Multi-annual temperature evolution and implications for cave ice development in a sag-type ice cave in the Austrian Alps

Ice caves are, similar to mountain glaciers, threatened by the warming climate. To better understand the response of perennial ice in caves to a changing climate, we analysed the thermal characteristics of a sag-type ice cave in the Austrian Alps (Hundsalm ice cave), based on long-term temperature measurements for the period 2008-2021. Observations show a warming trend in all parts of the cave as well as a distinct seasonal pattern with two main regimes, i.e. an open (winter) and a closed (summer) period. During the closed period, a persistent stable stratification prevails that largely decouples the cave from the external atmosphere. The open period is characterised by unstable to neutral stratification, which is an effect of convection during episodes when cold air can penetrate into the cave.

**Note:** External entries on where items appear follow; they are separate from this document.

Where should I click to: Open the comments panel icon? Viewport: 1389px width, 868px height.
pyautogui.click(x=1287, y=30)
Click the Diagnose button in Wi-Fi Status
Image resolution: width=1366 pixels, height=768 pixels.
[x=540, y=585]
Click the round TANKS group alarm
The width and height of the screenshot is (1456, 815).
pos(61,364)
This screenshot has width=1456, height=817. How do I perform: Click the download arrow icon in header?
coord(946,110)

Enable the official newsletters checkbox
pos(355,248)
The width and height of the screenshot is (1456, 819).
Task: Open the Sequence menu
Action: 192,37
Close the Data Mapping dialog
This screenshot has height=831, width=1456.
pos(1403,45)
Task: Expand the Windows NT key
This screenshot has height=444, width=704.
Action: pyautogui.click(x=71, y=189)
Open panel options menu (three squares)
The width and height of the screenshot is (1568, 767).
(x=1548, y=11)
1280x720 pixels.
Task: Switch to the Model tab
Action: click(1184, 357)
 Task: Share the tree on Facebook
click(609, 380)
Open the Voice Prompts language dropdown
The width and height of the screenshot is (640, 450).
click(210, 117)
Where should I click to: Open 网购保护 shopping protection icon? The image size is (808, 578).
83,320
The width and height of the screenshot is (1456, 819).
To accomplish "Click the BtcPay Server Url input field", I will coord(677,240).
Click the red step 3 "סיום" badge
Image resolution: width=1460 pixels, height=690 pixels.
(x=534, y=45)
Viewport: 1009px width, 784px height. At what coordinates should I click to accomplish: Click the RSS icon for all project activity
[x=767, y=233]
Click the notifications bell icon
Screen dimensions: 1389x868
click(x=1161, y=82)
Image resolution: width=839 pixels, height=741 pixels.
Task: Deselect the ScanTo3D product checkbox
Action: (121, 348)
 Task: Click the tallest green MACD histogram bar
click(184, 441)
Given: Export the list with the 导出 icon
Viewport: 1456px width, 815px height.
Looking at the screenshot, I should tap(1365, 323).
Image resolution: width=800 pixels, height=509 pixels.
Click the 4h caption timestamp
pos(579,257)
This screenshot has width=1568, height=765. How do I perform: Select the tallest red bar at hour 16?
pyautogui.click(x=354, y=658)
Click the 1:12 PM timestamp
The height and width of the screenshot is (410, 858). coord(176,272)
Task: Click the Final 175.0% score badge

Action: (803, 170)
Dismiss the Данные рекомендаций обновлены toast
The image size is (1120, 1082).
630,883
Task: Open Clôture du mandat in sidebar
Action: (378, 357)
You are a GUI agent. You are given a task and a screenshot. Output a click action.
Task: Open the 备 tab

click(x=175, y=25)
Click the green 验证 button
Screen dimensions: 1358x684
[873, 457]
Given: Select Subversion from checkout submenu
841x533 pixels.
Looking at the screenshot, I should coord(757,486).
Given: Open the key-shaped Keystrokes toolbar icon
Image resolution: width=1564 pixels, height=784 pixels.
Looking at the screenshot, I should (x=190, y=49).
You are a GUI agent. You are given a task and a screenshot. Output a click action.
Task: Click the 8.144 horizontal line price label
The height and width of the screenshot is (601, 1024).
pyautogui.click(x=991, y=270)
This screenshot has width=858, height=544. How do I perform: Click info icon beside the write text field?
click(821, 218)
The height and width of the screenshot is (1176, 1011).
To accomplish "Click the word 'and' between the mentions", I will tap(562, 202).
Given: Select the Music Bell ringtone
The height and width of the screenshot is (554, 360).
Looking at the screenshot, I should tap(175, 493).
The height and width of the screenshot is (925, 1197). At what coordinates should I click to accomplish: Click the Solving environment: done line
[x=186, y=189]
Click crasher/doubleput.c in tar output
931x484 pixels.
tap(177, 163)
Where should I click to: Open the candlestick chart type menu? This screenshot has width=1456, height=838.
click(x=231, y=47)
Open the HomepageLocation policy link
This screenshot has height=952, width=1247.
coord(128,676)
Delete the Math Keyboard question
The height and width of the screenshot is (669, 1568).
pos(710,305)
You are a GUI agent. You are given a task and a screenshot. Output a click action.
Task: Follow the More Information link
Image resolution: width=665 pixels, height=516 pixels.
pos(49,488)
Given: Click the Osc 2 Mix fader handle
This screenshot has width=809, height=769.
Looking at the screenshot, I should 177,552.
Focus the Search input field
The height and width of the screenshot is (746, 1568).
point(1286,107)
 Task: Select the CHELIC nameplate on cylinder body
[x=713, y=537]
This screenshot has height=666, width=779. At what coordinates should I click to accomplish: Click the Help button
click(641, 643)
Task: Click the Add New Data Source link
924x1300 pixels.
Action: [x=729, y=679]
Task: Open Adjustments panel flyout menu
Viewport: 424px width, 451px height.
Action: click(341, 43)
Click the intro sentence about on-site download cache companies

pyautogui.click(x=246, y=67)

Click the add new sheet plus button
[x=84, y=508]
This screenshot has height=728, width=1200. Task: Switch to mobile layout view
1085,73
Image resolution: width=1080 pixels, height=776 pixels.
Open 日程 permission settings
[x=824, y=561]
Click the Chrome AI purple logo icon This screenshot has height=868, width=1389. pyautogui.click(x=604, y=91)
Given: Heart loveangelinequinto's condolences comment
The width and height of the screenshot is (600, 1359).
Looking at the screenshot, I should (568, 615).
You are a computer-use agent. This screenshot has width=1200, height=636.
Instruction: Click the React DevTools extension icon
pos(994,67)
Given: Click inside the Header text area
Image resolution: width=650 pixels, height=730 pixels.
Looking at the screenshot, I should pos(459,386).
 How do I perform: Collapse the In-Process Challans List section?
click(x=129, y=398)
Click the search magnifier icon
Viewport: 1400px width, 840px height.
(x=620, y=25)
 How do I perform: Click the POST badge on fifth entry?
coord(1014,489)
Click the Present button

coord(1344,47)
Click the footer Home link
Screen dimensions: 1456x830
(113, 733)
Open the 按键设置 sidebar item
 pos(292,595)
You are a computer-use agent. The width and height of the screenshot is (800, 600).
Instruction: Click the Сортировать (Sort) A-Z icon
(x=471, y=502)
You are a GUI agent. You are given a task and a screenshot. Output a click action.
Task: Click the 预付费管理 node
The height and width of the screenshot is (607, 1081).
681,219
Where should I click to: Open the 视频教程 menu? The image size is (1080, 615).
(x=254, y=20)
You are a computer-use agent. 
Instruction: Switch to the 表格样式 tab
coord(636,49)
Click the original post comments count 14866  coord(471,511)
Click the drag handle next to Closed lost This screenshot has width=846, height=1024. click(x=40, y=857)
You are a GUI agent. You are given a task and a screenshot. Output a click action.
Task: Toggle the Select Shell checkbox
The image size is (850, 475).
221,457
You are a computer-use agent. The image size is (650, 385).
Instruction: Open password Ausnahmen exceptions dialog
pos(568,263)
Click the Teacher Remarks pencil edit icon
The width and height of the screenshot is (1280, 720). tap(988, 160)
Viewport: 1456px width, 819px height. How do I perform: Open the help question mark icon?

Criteria to detect corresponding periods are investigated. Vertical temperature profiles also provide hints on corresponding circulation patterns and the spatial temperature variability in the cave. The positive air temperature trend is reflected in a decrease in perennial cave ice, derived from stake measurements. Besides surface melting, we find compelling evidence of basal melting of ice. The observed ablation rates can be well reproduced by applying a modified degree-day model, which, however, is less feasible regarding mass balance. Overall, we conclude that Hundsalm ice cave is highly impacted by regional warming, which will lead to the disappearance of its perennial ice deposits within the next decades.